(Extracted data entries)
○ ○ ○ ○

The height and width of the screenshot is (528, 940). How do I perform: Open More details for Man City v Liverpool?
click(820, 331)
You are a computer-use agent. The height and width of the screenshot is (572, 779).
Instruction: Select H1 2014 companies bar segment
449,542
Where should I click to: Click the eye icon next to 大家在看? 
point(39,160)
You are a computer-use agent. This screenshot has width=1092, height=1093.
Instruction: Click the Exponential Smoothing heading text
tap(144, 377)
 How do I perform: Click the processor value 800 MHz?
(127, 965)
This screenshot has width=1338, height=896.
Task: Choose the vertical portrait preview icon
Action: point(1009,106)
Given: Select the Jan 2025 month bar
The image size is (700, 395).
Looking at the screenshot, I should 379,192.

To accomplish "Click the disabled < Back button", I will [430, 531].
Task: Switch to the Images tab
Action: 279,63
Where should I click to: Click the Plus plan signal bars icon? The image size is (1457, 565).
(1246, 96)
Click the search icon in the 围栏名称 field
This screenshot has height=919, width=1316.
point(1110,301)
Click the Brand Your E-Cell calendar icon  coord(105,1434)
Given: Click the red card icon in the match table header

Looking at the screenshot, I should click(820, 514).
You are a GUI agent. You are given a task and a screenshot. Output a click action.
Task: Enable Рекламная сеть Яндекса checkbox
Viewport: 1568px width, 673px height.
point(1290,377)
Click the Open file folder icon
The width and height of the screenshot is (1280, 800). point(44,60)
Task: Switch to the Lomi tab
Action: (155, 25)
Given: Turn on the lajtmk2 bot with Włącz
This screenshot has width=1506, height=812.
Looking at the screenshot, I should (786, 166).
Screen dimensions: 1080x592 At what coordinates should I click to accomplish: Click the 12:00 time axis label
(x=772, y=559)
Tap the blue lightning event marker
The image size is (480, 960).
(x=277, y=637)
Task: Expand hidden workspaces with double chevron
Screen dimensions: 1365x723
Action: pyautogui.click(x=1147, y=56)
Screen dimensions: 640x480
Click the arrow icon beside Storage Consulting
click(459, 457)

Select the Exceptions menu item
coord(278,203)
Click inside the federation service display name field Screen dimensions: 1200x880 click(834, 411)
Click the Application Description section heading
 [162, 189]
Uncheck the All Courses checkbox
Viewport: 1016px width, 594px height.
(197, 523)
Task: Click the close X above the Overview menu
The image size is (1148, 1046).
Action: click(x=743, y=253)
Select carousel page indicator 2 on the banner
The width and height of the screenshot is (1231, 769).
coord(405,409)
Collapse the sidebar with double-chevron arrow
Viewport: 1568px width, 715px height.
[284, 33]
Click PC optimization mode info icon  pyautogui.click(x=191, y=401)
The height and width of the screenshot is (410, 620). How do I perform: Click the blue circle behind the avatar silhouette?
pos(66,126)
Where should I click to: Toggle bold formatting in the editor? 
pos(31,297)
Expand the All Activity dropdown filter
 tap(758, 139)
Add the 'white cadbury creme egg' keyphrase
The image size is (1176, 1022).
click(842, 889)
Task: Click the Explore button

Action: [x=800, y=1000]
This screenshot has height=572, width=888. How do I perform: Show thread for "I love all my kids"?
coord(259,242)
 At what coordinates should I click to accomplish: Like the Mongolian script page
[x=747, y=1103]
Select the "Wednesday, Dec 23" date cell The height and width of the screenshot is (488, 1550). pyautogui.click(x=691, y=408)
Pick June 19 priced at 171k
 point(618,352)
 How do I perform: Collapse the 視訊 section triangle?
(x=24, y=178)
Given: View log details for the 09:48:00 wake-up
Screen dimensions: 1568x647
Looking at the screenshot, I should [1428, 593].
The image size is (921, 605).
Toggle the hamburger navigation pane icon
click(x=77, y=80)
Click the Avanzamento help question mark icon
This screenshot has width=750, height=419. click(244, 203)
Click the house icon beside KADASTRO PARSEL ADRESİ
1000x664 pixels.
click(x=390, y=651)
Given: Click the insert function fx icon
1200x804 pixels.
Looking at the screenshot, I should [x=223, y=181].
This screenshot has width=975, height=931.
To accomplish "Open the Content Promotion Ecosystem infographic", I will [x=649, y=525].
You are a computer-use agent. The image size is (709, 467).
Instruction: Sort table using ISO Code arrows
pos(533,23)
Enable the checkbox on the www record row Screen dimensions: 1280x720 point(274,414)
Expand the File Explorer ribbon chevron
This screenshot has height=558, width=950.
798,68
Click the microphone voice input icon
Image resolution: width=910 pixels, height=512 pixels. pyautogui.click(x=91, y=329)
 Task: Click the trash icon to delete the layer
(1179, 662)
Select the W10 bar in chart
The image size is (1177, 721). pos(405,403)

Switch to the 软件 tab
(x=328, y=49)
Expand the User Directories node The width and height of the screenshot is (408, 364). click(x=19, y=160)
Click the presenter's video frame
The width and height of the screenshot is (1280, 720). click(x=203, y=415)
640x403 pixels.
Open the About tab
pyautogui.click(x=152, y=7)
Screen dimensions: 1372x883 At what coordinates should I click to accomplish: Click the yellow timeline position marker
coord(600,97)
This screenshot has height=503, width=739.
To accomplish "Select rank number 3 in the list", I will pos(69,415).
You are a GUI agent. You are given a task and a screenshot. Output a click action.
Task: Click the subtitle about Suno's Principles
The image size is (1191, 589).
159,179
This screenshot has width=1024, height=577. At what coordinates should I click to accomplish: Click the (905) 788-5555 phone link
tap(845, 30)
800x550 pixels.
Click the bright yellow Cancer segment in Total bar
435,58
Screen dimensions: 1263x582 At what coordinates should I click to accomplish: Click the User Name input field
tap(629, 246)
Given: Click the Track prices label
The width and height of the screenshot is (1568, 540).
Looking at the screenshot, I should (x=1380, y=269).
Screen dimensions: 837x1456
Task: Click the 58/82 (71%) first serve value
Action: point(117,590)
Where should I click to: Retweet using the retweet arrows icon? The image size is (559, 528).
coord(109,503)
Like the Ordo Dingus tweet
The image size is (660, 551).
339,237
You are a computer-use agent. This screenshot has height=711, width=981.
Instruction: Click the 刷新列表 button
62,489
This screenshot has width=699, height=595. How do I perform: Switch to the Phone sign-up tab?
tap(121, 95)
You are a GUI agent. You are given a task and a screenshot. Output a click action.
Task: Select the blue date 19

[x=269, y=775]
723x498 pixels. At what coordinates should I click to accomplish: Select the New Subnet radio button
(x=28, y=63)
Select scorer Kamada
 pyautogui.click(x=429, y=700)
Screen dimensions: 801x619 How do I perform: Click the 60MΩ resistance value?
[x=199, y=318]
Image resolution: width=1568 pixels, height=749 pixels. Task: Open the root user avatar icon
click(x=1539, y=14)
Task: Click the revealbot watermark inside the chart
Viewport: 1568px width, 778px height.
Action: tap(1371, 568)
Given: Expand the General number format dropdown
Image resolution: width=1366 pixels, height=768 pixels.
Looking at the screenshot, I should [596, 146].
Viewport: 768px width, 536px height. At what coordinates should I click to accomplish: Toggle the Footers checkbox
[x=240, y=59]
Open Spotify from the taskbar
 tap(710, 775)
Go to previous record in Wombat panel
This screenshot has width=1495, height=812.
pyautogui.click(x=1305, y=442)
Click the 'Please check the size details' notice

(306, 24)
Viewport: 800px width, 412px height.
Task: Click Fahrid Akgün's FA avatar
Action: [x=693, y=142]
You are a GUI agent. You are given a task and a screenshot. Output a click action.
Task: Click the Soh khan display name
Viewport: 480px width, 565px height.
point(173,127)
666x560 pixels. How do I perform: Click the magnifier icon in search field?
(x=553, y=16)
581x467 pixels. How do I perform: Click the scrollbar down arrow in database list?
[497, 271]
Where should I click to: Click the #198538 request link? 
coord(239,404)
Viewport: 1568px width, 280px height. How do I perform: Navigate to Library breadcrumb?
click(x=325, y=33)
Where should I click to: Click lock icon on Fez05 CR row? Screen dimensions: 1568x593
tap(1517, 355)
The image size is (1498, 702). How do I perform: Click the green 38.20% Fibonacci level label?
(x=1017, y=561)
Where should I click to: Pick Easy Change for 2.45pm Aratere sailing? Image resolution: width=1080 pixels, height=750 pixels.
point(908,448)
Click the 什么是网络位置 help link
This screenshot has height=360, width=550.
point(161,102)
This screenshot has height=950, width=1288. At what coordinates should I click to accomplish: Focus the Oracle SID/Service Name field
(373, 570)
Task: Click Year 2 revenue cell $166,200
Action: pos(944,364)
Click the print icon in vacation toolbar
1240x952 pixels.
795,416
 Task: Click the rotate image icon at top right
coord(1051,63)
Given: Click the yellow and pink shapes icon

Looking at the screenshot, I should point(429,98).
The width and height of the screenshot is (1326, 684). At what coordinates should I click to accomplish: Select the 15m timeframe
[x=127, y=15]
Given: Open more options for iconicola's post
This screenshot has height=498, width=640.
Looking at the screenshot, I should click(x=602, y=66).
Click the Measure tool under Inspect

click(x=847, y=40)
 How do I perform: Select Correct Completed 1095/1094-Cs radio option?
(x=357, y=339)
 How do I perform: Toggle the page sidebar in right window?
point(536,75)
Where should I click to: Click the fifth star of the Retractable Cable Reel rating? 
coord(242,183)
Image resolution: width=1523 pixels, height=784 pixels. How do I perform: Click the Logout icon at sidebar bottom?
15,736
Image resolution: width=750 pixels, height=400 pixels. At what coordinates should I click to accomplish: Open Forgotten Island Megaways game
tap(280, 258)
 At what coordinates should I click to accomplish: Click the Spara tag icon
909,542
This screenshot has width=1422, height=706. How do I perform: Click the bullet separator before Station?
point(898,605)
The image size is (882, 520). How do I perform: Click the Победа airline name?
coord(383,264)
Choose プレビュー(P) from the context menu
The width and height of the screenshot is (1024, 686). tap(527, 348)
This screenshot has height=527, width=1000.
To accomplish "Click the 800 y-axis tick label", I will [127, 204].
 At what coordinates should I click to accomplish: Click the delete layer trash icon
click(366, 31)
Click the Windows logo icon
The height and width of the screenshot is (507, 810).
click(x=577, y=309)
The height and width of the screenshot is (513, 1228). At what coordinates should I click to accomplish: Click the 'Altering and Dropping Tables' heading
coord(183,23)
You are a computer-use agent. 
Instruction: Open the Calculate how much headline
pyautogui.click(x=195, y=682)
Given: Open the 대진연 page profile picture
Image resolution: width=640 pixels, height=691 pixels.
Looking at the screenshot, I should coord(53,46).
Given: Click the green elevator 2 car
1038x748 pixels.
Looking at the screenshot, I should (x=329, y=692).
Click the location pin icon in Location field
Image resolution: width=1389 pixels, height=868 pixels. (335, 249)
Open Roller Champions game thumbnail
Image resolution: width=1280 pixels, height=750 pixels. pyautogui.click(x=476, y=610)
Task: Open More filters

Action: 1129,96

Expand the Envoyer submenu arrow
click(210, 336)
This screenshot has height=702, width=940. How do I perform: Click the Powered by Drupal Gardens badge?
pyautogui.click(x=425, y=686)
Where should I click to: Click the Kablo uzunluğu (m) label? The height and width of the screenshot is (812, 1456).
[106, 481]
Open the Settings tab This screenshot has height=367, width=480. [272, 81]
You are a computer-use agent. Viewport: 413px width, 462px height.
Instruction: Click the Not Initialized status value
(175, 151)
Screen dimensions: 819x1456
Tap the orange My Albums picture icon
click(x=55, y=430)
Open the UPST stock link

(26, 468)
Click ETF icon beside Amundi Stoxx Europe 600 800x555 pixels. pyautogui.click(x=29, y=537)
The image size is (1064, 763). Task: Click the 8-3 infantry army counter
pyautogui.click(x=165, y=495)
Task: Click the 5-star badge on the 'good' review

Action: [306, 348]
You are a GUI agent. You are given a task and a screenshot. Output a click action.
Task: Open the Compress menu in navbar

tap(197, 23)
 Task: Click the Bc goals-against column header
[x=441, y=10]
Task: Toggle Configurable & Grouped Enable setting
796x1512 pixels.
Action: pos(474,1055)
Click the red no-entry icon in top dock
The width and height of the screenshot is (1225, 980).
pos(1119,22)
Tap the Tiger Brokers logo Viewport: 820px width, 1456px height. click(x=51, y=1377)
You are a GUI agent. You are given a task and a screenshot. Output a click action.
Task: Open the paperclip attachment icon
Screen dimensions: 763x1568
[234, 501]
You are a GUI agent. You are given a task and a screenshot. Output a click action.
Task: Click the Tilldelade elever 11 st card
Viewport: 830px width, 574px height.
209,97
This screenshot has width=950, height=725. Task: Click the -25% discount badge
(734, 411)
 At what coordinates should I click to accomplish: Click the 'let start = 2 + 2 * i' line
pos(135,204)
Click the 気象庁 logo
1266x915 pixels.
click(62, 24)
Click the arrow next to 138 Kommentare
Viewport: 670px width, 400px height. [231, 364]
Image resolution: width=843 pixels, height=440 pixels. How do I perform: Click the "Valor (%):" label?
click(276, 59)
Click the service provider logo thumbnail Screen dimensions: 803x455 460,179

○ ○ ○ ○

_What the exercise asks_: Working through the records above, establish how many lines contain the string "double", and reply with the number by itself.

_Written answer_: 2